Zentralrat der Muslime warnt: „Hass macht sich breit“

Was bedeutet der Anschlag in Neuseeland für Muslime in Deutschland? Ein Gespräch mit Zentralratschef Aiman Mazyek.

Herr Mazyek, was bedeutet der Anschlag in Neuseeland für die Muslime in Deutschland?

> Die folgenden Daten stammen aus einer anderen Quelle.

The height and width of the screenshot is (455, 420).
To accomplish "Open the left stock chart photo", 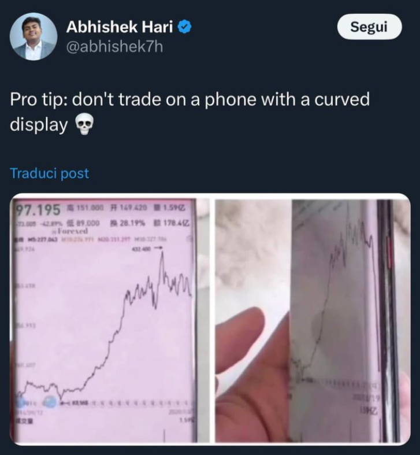I will pos(110,320).
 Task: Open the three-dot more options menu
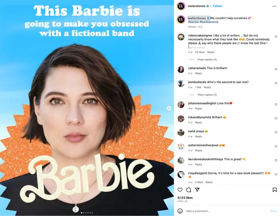pos(274,6)
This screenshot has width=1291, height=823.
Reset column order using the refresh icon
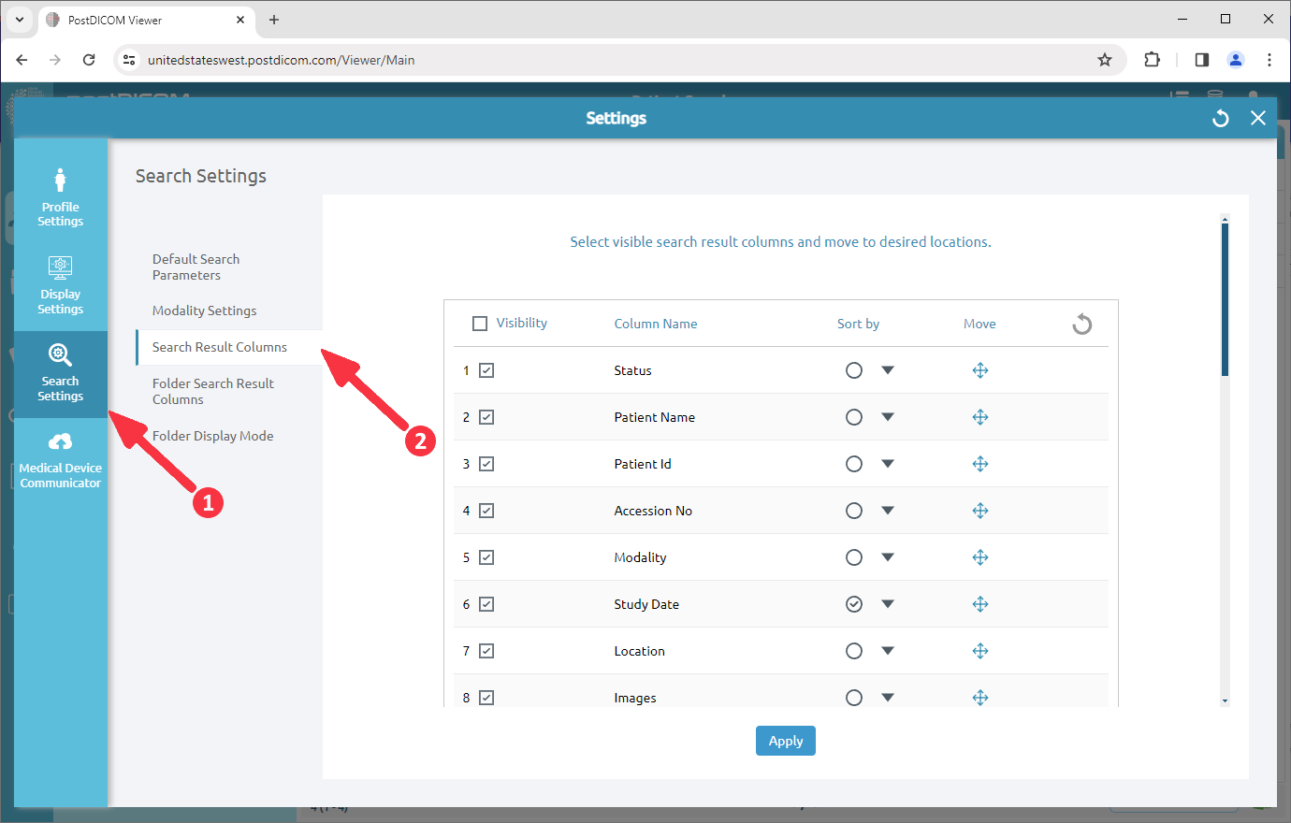coord(1081,323)
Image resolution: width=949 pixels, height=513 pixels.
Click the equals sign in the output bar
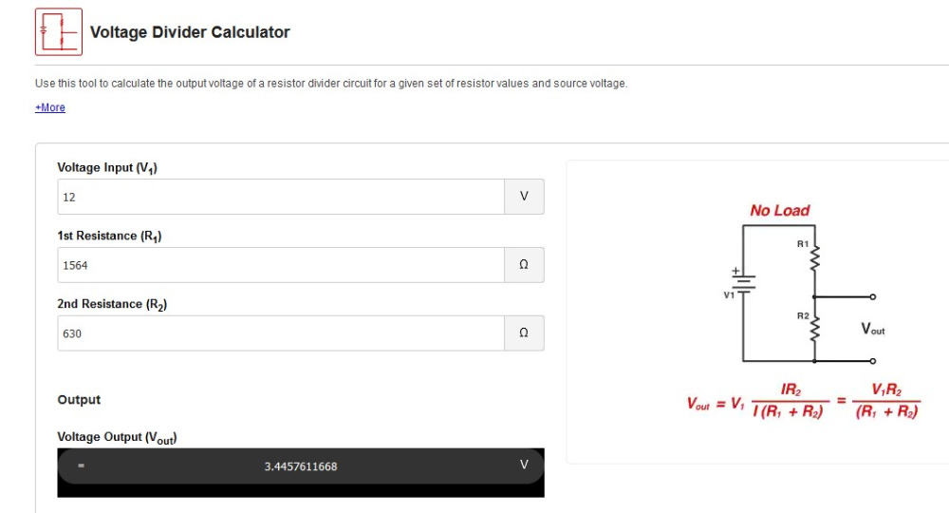[82, 466]
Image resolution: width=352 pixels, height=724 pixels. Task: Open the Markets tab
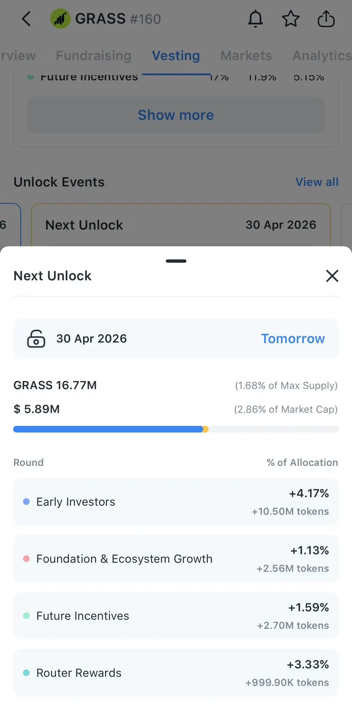coord(246,56)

Wir sehen den Anschlag mit großer Sorge. Die Terroristen haben mit äußerster Brutalität gehandelt, keine Mühen gescheut, dieses Massaker live gefilmt und in bestimmten Kreisen einzuspeisen. Das ist für mich IS 2.0. Das heißt, sie setzen auf Trittbrettfahrer und Racheakte, dass heißt sie wollen Krieg, Krieg gegen die freie Welt, gegen Minderheiten, um die Gesellschaft zu spalten. Die Tatsache, dass es in vielen Teilen der westlichen Welt, auch in Deutschland, Identitäre Bewegungen und andere gibt, die sich einer ähnlichen Rhetorik wie die Attentäter bedienen, zeigt: Sicherheitsbehörden haben das Phänomen unterschätzt.

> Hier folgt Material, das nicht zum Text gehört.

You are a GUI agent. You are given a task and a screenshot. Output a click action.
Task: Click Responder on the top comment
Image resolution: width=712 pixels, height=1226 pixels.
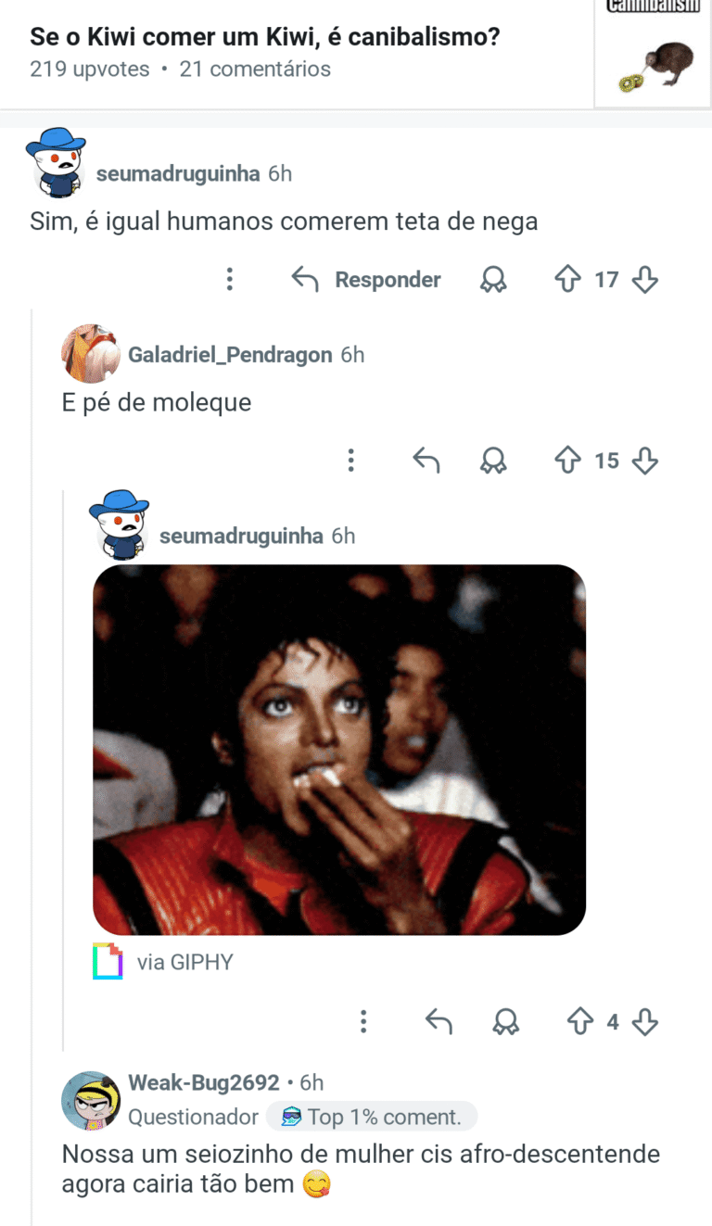tap(366, 279)

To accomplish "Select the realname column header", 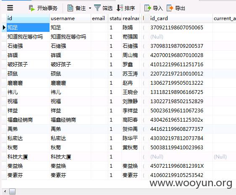I will [x=131, y=18].
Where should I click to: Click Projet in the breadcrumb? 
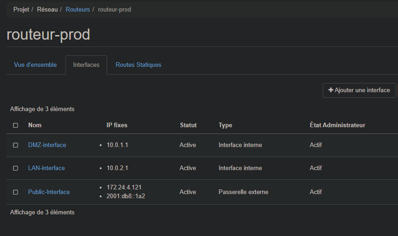[21, 10]
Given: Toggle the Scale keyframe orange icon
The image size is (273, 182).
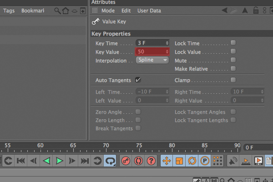Looking at the screenshot, I should point(179,161).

Sie fürchten Nachahmungstäter in Deutschland?

Das ist ganz sicher eines der Ziele der Terroristen. Damit sie keinen Erfolg haben, dürfen wir die die reale Gefahr nicht länger unterschätzen.

Werden Moscheen hierzulande ausreichend geschützt, tun die Sicherheitsbehörden genug?

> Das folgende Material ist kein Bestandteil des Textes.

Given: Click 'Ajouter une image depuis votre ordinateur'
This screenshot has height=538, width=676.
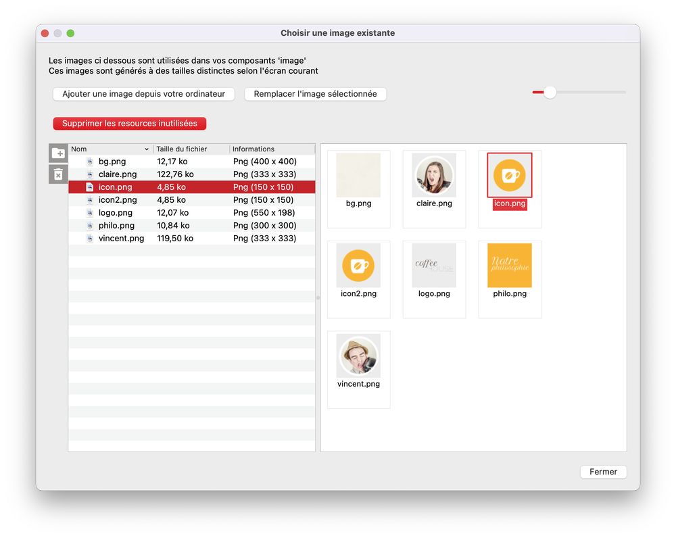Looking at the screenshot, I should pos(143,94).
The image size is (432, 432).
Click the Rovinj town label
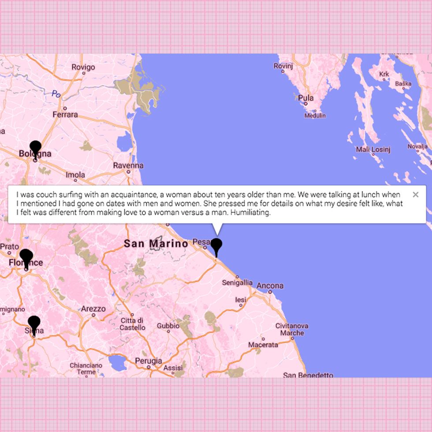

Nach unserer Meinung nicht. Der Staat, unsere Gesellschaft, unsere Demokratie müssen sich sichtbarer vor die Muslime stellen. Das ist ein dringend notwendiges Signal an die Muslime und es ist Abschreckung für Rechtsradikale und Terroristen, denn es ist eine real existierenden Gefahr.

Warum ist ein solches Signal notwendig?

Hass macht sich breit, Gewalt ist nicht mehr tabu. Unsere Geschäftsführung und die Geschäftsstelle waren mehrfach das Ziel von Anschlägen und Übergriffen, von den Hassmails und regelmäßigen Mordaufrufe ganz zu schweigen. Rechte Attentäter und Terroristen wie die in Neuseeland wollen die Hemmschwelle weiter senken. Dagegen muss sich die gesamte Gesellschaft auflehnen, unsere Demokratie muss ich wehrhaft erweisen.

Was muss die Bundesregierung tun, um den Schutz der Muslime zu verbessern?

Die Sicherheitsbehörden müssen auf die wachsende Zahl von Anschlägen und Übergriffen reagieren und den Schutz für muslimische Einrichtungen verstärken. Die Bundesregierung soll das kommunizieren. Außerdem muss sich die Politik auch symbolisch schützend vor Minderheiten stellen, ganz gleich ob es um Juden, Homosexuelle oder Muslime geht. Die Gesellschaft ist stark, wenn sie zeigt, dass diese Minderheiten zu ihr gehören. Denn genau das sprechen die Attentäter in Neuseeland in ihren Manifesten ab.

Ist die Gesellschaft indirekt mitverantwortlich für Attentate wie die in Neuseeland oder die des norwegischen Massenmörders Breivik?

Die Welle, die die Attentäter trägt, ist die Welle der Islamfeindlichkeit und der Ressentiments, welches oft im öffentlichen Diskurs tonangebend ist beim Thema Islam. Den Terroristen geht es nicht um die Eliminierung von Extremisten, wie sie behaupten, sondern um die unsere freiheitlichen Ordnung und Gesellschaft.

Letztendlich ist ein Angriff auf eine Moschee ein Angriff auf unsere Demokratie. Das muss viel klarer und deutlicher herausgellt werden, als es bisher der Fall war.